Yes! Absolutely. Do you have email addys for those two companies? Consumers and citizens should complain about these kinds of abuses, we can force those companies to change their ways or be boycotted out of business.

I'm pro-choice on EVERYTHING!

Sue Them for the Hell of It

It’s not clear the companies followed the proper procedure for dismissing their employees for drug use.

Employers are expected to give the employee the opportunity to receive drug treatment as an option to losing their job, especially if the company’s health insurance policy offers a drug treatment plan.  Failure to offer this remedial option makes a company vulnerable to a wrongful termination lawsuit.

Drug issues involving employer/employee relations is a legal area where, with some effort, the drug laws can be made radioactive enough so that an employer won’t go near the laws in any but the most extreme circumstances.  For instance, would a company have the same legal option to fire an employee who uses prescribed Marinol as opposed to medical marijuana?  Would the company prefer to litigate this question in court?  Probably not.

One sure way to limit employer harassment over personal privacy issues like drugs is to prohibit random drug testing.  This forces the employer to judge the employee according to their work performance instead of their cultural affiliation as symbolized by their drug of choice.  Several cities in California:  Oakland, Berkeley, San Francisco, Santa Cruz and Santa Monica, prohibit random drug testing by companies on their employees.

Giordano

damn right medical use of cannabis is a human right

I haven't heard it phrased quite so directly and bottom line before and I like it. Steal this rhetoric.

Also, someone should try to come up with very preliminary estimates of how much money our health care system could save if the medical uses of cannabis are fully exploited and researchers are able to fairly compete for funding.
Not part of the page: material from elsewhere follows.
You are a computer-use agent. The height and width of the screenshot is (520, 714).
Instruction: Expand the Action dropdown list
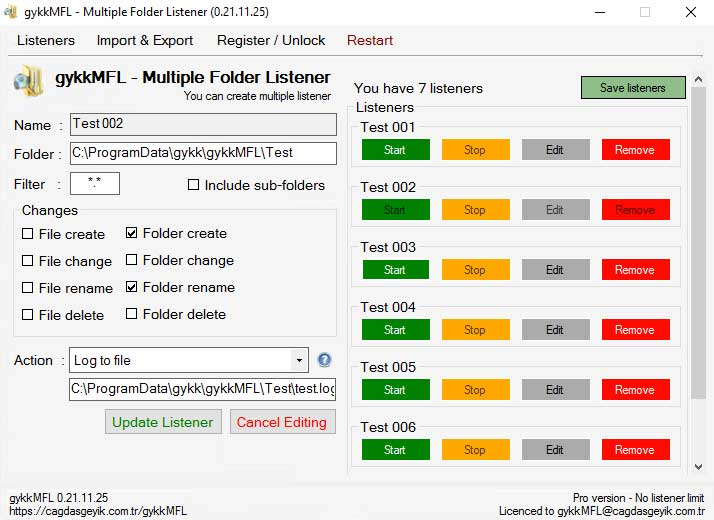299,360
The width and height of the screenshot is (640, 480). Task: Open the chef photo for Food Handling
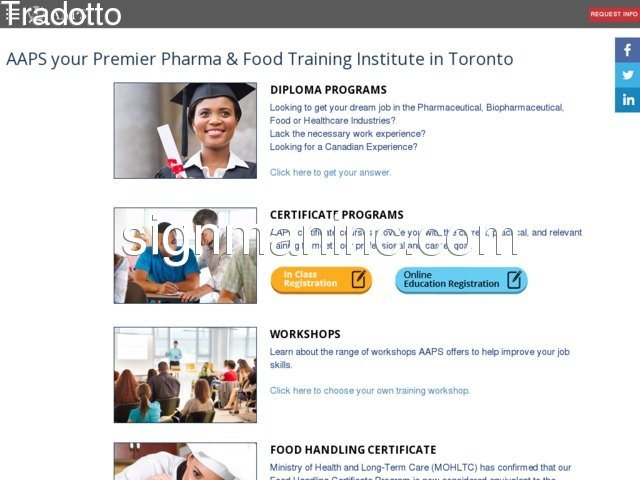(185, 461)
The health benefits, of not having to use big pharma's toxic side effect ridden products, and not polluting waterways with toxic waste from their production, and not being sent to the poorhouse by their cost, are even harder to estimate.

Blame the insurance companies on this one ...

First, being fired during a probationary period while waiting for drug testing results isn't illegal ... BUT,

This is just another instance of how the insurance companies control America. They are the ones behind many of these pre-employment and random testing programs, charging higher fees for corporate liability insurance, or even refusing to write policies if the companies don't drug test.

This is ironically counter-productive considering the results of various studies regarding pot's safety-related issues. Multiple studies have found that people who have recently smoked pot have fewer ER admissions for all reasons than completely straight people, and the effect is dose-dependent. The more pot smoked the less likely a trip to the hospital.

And now with the economy permanently screwed - the lost jobs aren't coming back because the wheelers and dealers who bought up the manufacturing base dismantled American industry and sold it all to China - the employers are taking full advantage by offering low wages while demanding people drug test for just about every job.

It's the same problems in various forms throughout our society, authoritarianism and plutocracy/corporatism. Pot is a symbol of their ability to control us. This is part of why they are pushing back crazily now, the momentum towards legalization in the past year has scared them.

"Even the worst drug

"Even the worst drug warriors will be the first to insist that patients aren't arrested and jailed in the war on medical marijuana. Shouldn't firing patients from their jobs be considered comparably reprehensible?"

I know an unfortunately large number of people who think ALL marijuana users should be jailed and dealers should be executed. Glad to hear you live amongst a more civilized bunch of drug warriors.